Is it real to train TTS on 3 hours long 2400 samples?

The title says by itself, I can’t get more samples and that’s kinda pain :frowning:

you can try to finetune one of the pretrained models but in general it is not enough for solid results.

Thanks, so even for finetune samples count isn’t enough?

It would be great if you gave it a go and report back here. That’ll help everyone at the same time as empowering you to answer your own question.

1 Like

were you able to get any answer on this? I am also trying to train some indic dataset of just 3 hours of recording - training on the nvidia/tacotron2 results in overfitting

In general what type of algorithms are more suitable for small indic datasets? the letter to phoneme mapping is always the same in most indic languages - i.e. a letter will always map to the same phoneme irrespective of the word it is located in.

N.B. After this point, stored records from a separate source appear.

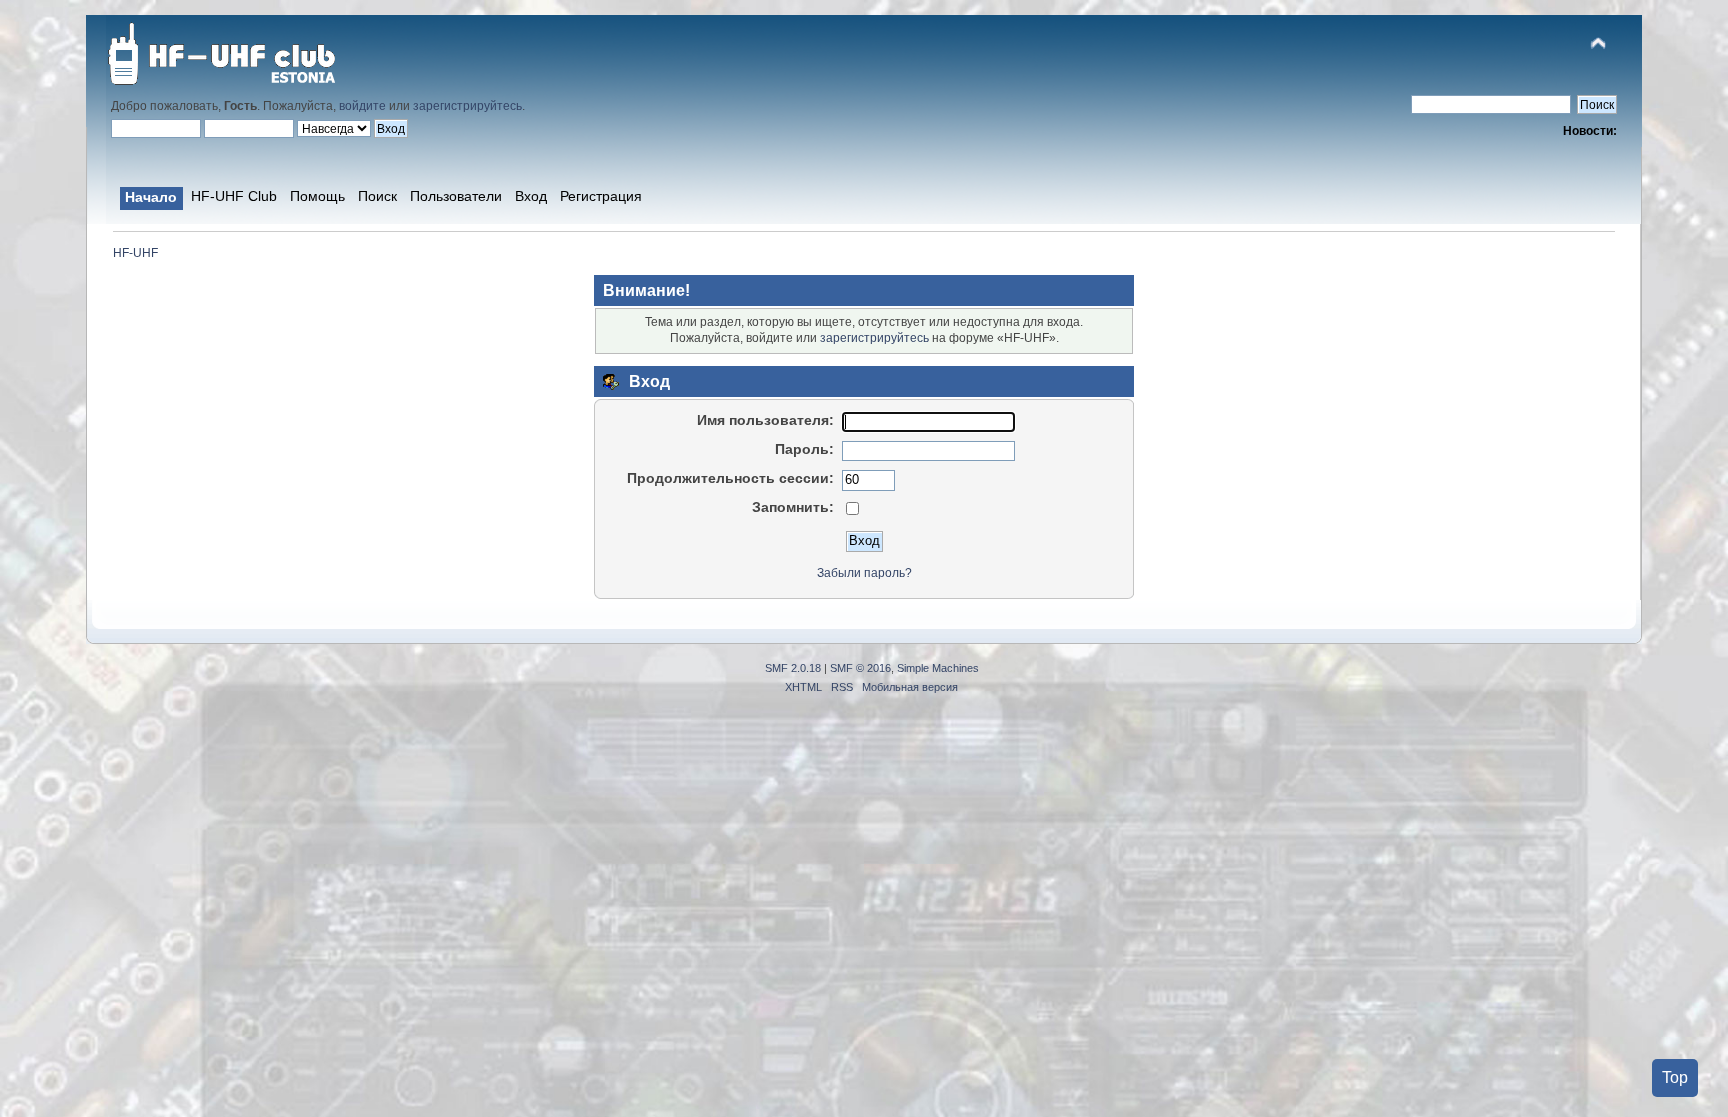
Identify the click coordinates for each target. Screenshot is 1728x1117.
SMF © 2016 (860, 668)
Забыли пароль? (864, 573)
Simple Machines (938, 668)
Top (1675, 1077)
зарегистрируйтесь (467, 106)
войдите (362, 106)
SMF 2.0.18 (793, 668)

Hi, I can share my experience.

I used ~4000 audio fragments with transfer learning, and these are the results: https://drive.google.com/drive/u/0/folders/1OBbt9tgMKPJ6JSaVaqp-NV2EbwdLU2Fv

The original model (trained on 15.000 fragments) generated the following fragments:
https://drive.google.com/drive/folders/18qXOxd7Mj3pvsRbM2O2b__wInhVRzyHO?usp=sharing

I must say, the second dataset of 4000 files was of very low quality and I didn’t have adequate knowledge to properly finetune the configuration file.

1 Like